Multi-GPU Support on Single Node Using Directive-Based Programming Model

Department of Computer Science, University of Houston, Houston, TX 77004, USA

Received 15 May 2014; Accepted 29 September 2014

Academic Editor: Xinmin Tian

Copyright © 2015 Rengan Xu et al. This is an open access article distributed under the Creative Commons Attribution License, which permits unrestricted use, distribution, and reproduction in any medium, provided the original work is properly cited.
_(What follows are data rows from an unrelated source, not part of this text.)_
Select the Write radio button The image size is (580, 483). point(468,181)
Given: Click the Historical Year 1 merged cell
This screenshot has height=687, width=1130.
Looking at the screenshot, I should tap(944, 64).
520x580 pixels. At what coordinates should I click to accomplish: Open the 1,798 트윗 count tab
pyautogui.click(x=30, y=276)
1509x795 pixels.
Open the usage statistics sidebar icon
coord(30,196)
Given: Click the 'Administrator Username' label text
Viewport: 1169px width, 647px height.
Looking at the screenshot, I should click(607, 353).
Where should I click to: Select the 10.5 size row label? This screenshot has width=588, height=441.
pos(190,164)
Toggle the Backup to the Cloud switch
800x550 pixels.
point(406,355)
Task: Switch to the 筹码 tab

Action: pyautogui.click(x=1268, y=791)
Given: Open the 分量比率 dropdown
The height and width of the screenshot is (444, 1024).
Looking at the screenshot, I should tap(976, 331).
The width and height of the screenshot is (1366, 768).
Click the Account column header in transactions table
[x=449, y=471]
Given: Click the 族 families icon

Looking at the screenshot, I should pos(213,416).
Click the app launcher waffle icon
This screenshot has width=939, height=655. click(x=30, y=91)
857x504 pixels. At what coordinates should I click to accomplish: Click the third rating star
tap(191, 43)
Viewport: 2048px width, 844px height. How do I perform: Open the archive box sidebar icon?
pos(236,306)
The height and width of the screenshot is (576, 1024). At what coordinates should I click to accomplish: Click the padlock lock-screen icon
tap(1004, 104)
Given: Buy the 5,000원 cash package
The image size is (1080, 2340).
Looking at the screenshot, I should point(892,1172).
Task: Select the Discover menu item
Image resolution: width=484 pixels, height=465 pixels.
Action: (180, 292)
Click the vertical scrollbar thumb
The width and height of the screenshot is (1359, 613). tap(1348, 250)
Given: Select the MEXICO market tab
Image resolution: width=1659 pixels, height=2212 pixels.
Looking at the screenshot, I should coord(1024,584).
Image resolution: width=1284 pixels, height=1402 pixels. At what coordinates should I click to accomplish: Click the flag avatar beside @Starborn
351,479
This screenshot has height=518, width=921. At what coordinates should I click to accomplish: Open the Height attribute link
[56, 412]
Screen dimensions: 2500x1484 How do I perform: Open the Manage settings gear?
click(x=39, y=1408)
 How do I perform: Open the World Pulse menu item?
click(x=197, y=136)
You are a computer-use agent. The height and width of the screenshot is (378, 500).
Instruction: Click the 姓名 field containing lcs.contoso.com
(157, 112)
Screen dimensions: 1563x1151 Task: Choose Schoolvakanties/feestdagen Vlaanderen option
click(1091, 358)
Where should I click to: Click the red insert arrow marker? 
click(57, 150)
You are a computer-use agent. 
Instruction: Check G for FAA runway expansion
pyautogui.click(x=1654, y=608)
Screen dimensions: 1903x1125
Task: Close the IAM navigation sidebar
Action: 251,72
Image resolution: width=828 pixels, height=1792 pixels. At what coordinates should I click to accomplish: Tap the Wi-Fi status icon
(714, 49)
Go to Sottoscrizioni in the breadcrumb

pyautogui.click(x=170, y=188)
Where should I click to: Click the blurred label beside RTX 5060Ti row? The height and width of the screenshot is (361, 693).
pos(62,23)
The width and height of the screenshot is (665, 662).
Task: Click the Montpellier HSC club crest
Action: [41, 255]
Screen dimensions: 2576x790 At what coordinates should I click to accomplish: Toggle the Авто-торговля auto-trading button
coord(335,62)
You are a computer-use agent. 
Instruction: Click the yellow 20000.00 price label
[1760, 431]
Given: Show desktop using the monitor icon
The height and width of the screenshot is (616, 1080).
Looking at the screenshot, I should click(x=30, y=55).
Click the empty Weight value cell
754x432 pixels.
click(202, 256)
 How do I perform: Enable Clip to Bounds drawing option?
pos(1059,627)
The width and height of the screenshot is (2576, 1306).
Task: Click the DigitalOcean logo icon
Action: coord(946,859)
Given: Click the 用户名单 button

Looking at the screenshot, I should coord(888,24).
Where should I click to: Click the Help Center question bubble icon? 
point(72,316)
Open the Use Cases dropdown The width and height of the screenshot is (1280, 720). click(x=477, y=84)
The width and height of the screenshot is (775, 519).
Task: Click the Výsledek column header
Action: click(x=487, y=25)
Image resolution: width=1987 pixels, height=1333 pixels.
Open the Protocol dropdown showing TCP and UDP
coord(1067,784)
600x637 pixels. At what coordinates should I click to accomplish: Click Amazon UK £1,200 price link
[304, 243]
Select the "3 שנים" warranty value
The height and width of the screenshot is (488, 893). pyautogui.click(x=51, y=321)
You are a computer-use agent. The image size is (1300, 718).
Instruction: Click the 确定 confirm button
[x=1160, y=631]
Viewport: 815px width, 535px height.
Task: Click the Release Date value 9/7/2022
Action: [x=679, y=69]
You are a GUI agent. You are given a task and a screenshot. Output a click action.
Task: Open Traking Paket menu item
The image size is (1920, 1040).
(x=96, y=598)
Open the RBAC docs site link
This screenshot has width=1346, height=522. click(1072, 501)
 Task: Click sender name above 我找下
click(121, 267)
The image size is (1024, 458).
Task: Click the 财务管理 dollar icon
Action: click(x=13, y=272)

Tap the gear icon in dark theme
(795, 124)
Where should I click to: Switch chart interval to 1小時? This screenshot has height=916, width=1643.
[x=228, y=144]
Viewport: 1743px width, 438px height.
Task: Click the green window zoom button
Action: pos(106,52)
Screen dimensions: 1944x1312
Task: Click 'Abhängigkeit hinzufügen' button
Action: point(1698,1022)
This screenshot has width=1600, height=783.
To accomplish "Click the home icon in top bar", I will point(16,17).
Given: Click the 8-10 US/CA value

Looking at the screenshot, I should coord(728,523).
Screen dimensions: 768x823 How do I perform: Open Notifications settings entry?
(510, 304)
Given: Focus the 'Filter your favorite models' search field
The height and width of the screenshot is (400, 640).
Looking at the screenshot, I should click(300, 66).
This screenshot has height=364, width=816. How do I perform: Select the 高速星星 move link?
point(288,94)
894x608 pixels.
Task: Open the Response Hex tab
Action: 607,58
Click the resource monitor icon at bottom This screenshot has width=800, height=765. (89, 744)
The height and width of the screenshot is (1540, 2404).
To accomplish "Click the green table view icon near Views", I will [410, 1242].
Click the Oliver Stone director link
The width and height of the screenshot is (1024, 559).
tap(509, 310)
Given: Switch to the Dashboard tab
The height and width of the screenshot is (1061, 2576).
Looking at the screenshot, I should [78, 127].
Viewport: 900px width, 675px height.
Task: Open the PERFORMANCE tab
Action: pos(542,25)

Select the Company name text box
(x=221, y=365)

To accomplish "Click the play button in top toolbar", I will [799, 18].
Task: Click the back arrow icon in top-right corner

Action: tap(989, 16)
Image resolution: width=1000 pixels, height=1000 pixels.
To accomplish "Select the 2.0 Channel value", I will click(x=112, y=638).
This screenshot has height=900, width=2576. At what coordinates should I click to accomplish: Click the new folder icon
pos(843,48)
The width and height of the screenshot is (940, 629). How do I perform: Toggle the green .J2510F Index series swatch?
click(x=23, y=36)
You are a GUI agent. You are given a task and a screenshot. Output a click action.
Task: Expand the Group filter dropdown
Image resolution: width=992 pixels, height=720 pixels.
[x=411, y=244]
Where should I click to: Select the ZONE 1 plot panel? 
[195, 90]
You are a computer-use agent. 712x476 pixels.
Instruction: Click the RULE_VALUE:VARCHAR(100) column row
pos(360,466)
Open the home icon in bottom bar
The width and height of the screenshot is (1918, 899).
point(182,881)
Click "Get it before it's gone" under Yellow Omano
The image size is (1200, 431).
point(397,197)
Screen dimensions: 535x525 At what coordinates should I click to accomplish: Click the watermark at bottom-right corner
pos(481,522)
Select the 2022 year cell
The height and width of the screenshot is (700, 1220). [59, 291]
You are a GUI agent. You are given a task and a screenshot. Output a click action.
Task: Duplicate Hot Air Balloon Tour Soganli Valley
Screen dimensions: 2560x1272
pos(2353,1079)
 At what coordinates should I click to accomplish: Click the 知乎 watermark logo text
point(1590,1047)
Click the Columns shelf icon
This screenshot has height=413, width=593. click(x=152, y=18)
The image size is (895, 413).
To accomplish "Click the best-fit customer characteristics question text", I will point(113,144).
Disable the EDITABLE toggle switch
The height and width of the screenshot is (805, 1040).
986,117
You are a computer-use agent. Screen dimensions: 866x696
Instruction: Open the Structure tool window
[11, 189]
Existing studies show that using single GPU can lead to obtaining significant performance gains. We should be able to achieve further performance speedup if we use more than one GPU. Heterogeneous processors consisting of multiple CPUs and GPUs offer immense potential and are often considered as a leading candidate for porting complex scientific applications. Unfortunately programming heterogeneous systems requires more effort than what is required for traditional multicore systems. Directive-based programming approaches are being widely adopted since they make it easy to useportmaintain application code. OpenMP and OpenACC are two popular models used to port applications to accelerators. However, neither of the models provides support for multiple GPUs. A plausible solution is to use combination of OpenMP and OpenACC that forms a hybrid model; however, building this model has its own limitations due to lack of necessary compilers’ support. Moreover, the model also lacks support for direct device-to-device communication. To overcome these limitations, an alternate strategy is to extend OpenACC by proposing and developing extensions that follow a task-based implementation for supporting multiple GPUs. We critically analyze the applicability of the hybrid model approach and evaluate the proposed strategy using several case studies and demonstrate their effectiveness.